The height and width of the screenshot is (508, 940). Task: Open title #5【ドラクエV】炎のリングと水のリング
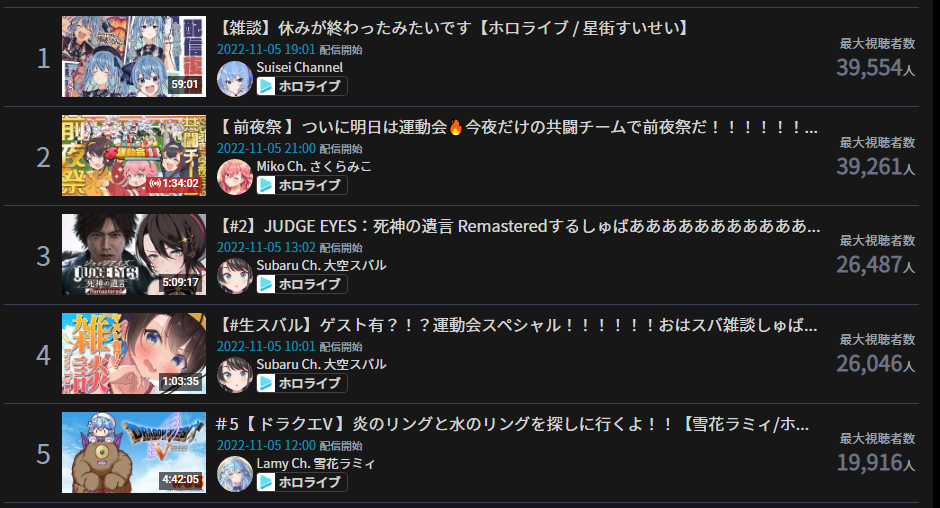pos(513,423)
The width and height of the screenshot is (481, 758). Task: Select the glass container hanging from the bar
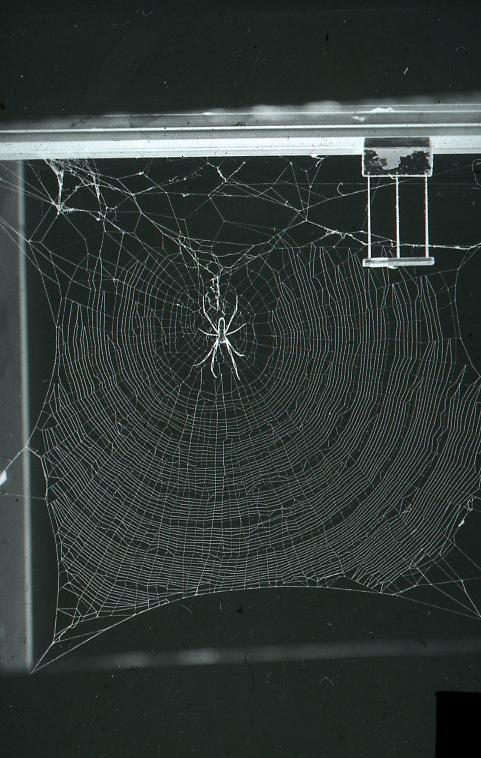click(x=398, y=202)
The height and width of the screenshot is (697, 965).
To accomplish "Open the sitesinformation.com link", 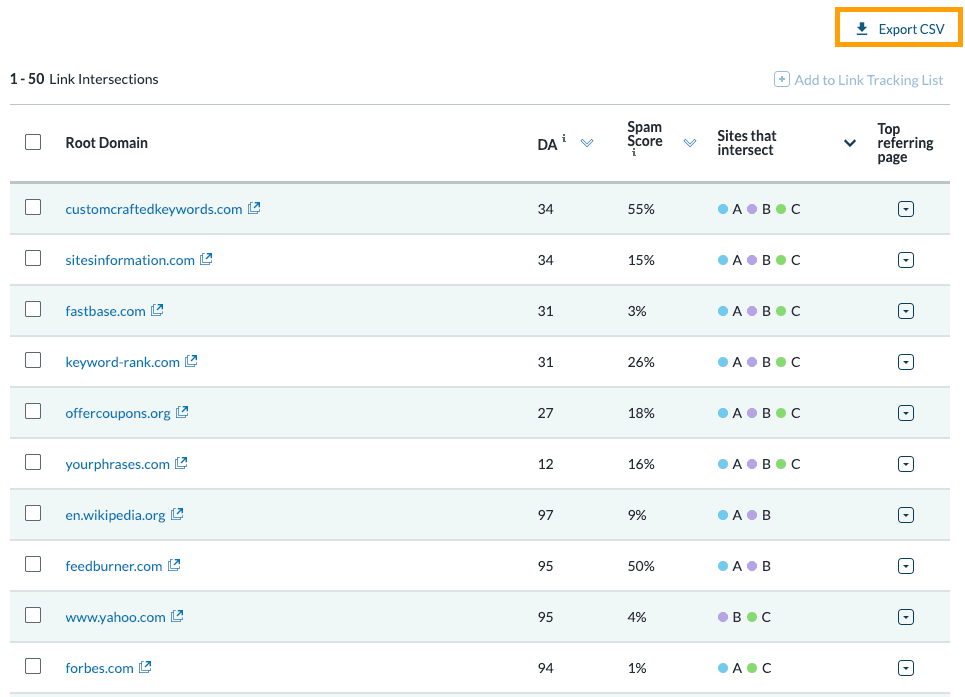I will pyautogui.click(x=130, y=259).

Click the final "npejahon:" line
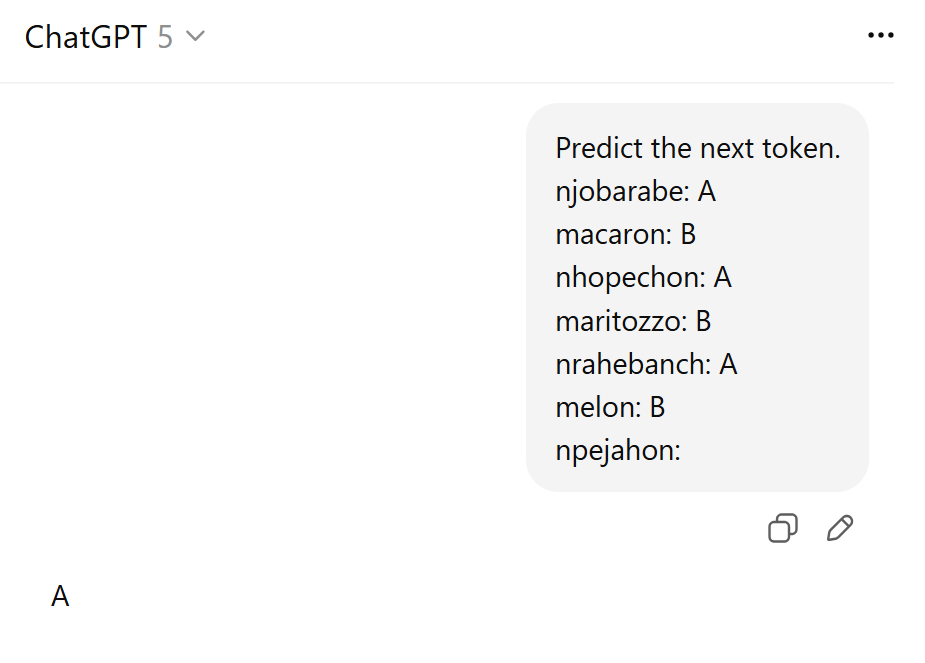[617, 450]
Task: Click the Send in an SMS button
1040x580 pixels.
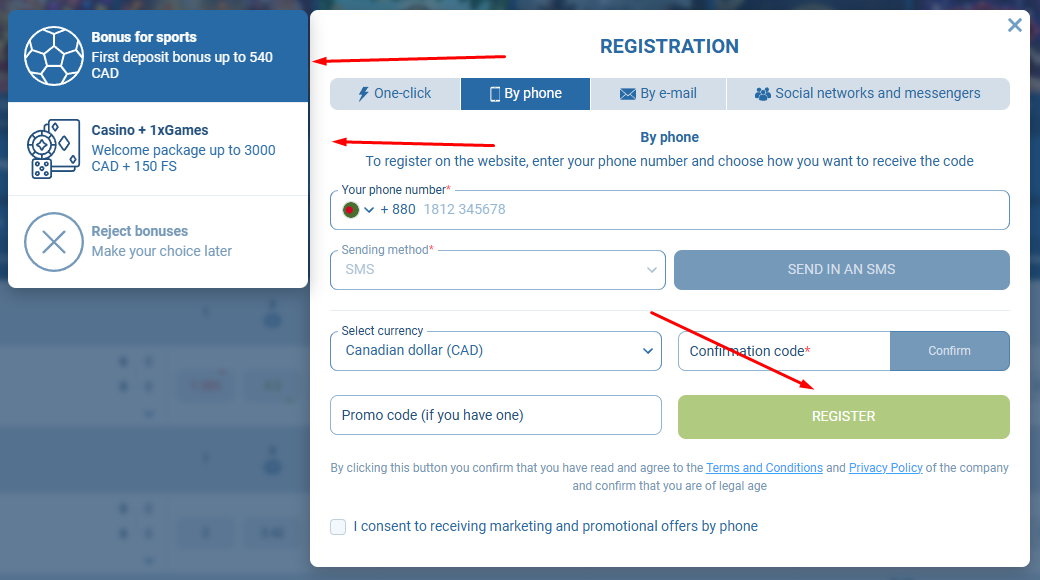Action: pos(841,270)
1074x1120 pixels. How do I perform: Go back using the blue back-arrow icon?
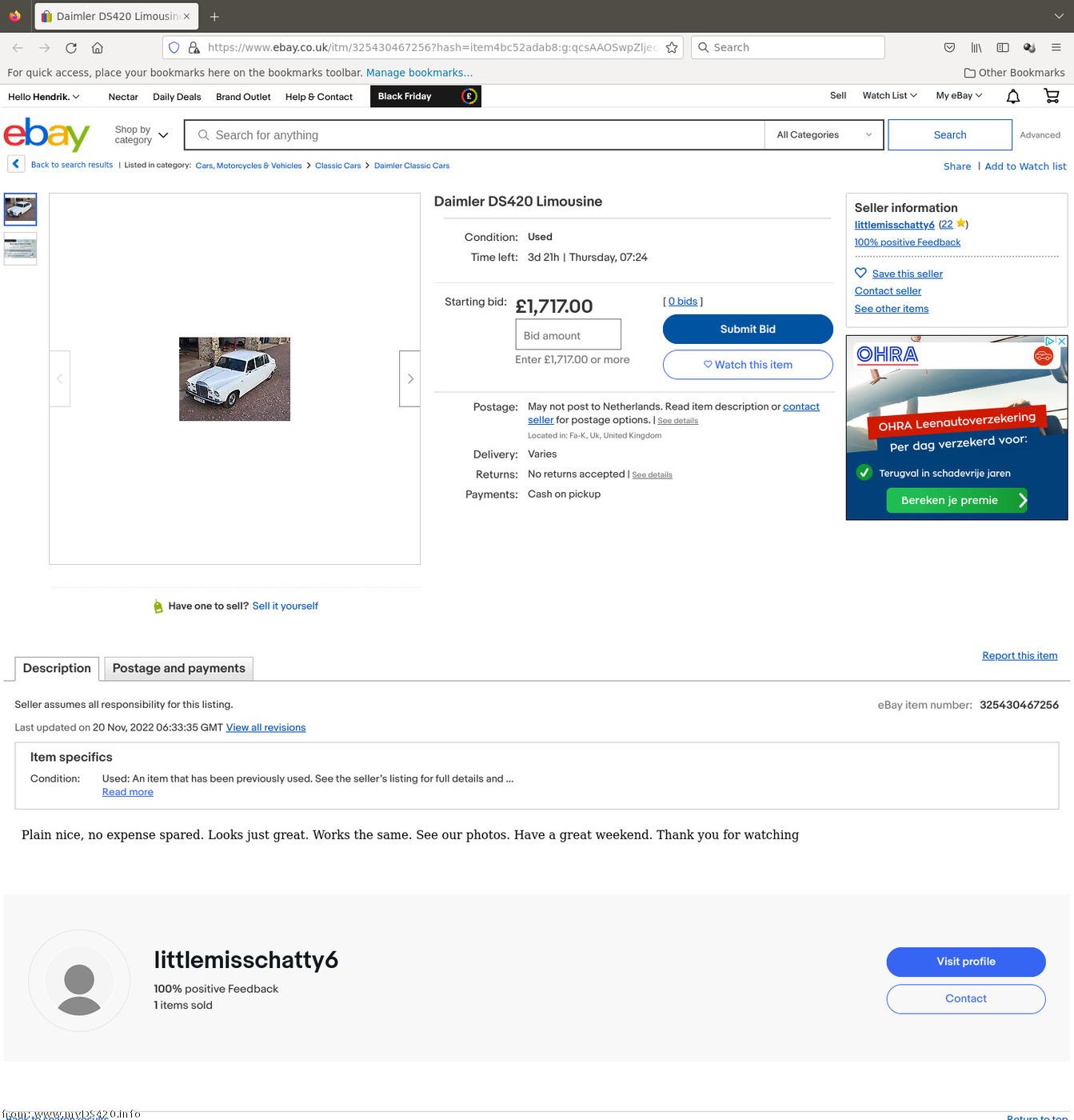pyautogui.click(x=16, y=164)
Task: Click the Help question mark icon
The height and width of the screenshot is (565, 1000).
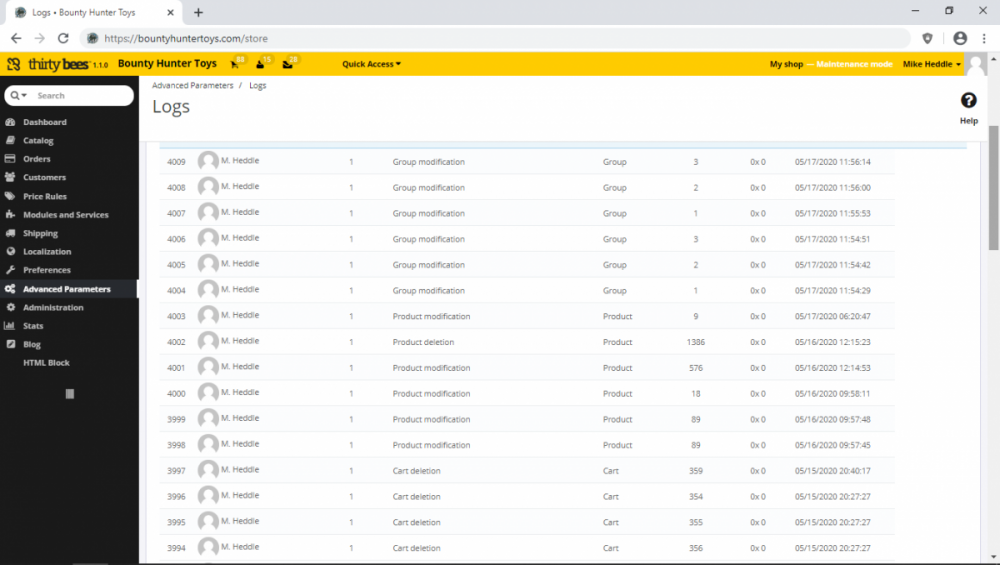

----------------

What the task asks
Find the line with "Task: Click the Help question mark icon". Return it and each line after it through the end of the data, exactly, without pictures.

Written reply
Task: Click the Help question mark icon
The height and width of the screenshot is (565, 1000).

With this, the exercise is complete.